**Görevler**
1: Mesnevi'nin yazılışıyla ilgili metinde Mevlânâ ve Hüsâmeddin Çelebi dışında adı geçen bütün kişileri sıralayın.
2: Mesnevi'nin yazılışıyla ilgili metinde "Mesnevi'nin ne zaman" ifadesinden "olma­sı gerektiğini belirtir." ifadesine kadar olan kısmı aynen yazın.

**Okuma Metni**
Mevlana Celaleddin-i Rumi Mesnevi'yi nasıl yazmıştır ve hikayelerin kaynakları nelerdir?

Mevlana Celaleddin-i Rumi Mesnevi'yi nasıl yazmıştır ve hikayelerin kaynakları nelerdir?
Tarih: 05.04.2011 - 00:00 | Güncelleme:

Cevap

Değerli kardeşimiz,

Mesnevi'nin ne zaman yazılmaya başlandığı konusunda kesin bilgi bu­lunmamaktadır. Mevlânâ sadece II. cil­din yazımına 662 Recebinin 15. günün­den (13 Mayıs 1264) itibaren devam et­tiğini ve I. cildin bitmesinden sonra yazılmasının bir süre durakladığını bil­dirir.(Mesnevî, II. beyit 6-7)

Eflâkî, bu duraklamanın Hüsâmeddin Çelebi'nin hanımının ölümü üzerine yeniden evlenmesi sebebiyle olduğunu ve iki yıl sürdüğünü kaydeder. Sahih Ahmed Dede. I. cilde 659 Cemâziyelâhirinde (Mayıs 1261) baş­landığına, bu sırada Mevlânâ'nın elli beş, Hüsâmeddin Çelebi'nin otuz yedi yaşında olduğuna dair bir rivayet aktarmaktadır.

Abdülbaki Gölpınarlı, Mesnevinin I. cildinin sonla­rındaki beyitlere dayanarak eserin bu cil­dinin 656'da (1258) Abbasî halifeliğinin ortadan kalkmasından önce tamamlan­mış olabileceğini ve I. cilt ile II. cilt arasın­daki duraklama süresinin de altı yıl olma­sı gerektiğini belirtir.

Bedîüzzaman Fürûzanfer, I. cildin 657-660 (1259-1262) yılları arasında yazıldığını ile­ri sürerek Eflâki'nin rivayetini benimser. Farklı riva­yetler değerlendirildiğinde Mesnevi'nin I. cildinin 1258-1261 arasındaki bir tarih­te yazılmaya başlanıp 1263 veya 1264 yı­lında tamamlandığı söylenebilir. Diğer beş cilt ise ara verilmeden telif edilmiştir. Eflâkî ve Ferîdun Sipehsâlâr bu konuda tamamlan­dığını kaydetmektedir. Bedîüzzaman Fü­rûzanfer, Sahih Ahmed Dede'nin bu riva­yetini doğru kabul eder.

Farklı tarihler dikkate alınarak Mesnevî'nin yazımının sekiz on yıl sür­düğü ve 666 (1268) tarihinde sona erdiği söylenebilir. Eserin yedi cilt olduğuna inanan İsmail Ankaravî ise VII. cildin 670'te (1271) kaleme alındığını belirtir.

**Kaynak kayıtlar**
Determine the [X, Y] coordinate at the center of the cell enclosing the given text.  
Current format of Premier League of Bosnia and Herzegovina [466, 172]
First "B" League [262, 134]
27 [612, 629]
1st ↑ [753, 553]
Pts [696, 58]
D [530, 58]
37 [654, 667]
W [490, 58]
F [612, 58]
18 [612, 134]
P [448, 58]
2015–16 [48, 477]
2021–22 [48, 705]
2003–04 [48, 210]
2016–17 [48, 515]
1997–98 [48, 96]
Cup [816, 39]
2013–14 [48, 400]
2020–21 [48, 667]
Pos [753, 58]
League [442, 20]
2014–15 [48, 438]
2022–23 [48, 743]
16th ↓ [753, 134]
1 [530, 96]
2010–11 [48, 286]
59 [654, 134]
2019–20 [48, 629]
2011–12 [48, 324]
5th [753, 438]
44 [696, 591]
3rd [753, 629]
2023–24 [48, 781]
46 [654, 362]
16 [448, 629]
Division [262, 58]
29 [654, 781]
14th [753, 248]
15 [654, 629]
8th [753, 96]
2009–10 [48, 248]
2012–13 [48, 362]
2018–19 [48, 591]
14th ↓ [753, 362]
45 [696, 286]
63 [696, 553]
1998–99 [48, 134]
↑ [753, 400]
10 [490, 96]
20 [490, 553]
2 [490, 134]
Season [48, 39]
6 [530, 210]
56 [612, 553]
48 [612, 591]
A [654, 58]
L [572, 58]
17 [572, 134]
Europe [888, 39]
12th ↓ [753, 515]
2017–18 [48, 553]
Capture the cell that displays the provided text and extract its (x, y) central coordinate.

**Görev Sonuçları**
1: Eflâkî, Sahih Ahmed Dede, Abdülbaki Gölpınarlı, Bedîüzzaman Fürûzanfer, Ferîdun Sipehsâlâr, İsmail Ankaravî

2:
Mesnevi'nin ne zaman yazılmaya başlandığı konusunda kesin bilgi bu­lunmamaktadır. Mevlânâ sadece II. cil­din yazımına 662 Recebinin 15. günün­den (13 Mayıs 1264) itibaren devam et­tiğini ve I. cildin bitmesinden sonra yazılmasının bir süre durakladığını bil­dirir.(Mesnevî, II. beyit 6-7)

Eflâkî, bu duraklamanın Hüsâmeddin Çelebi'nin hanımının ölümü üzerine yeniden evlenmesi sebebiyle olduğunu ve iki yıl sürdüğünü kaydeder. Sahih Ahmed Dede. I. cilde 659 Cemâziyelâhirinde (Mayıs 1261) baş­landığına, bu sırada Mevlânâ'nın elli beş, Hüsâmeddin Çelebi'nin otuz yedi yaşında olduğuna dair bir rivayet aktarmaktadır.

Abdülbaki Gölpınarlı, Mesnevinin I. cildinin sonla­rındaki beyitlere dayanarak eserin bu cil­dinin 656'da (1258) Abbasî halifeliğinin ortadan kalkmasından önce tamamlan­mış olabileceğini ve I. cilt ile II. cilt arasın­daki duraklama süresinin de altı yıl olma­sı gerektiğini belirtir.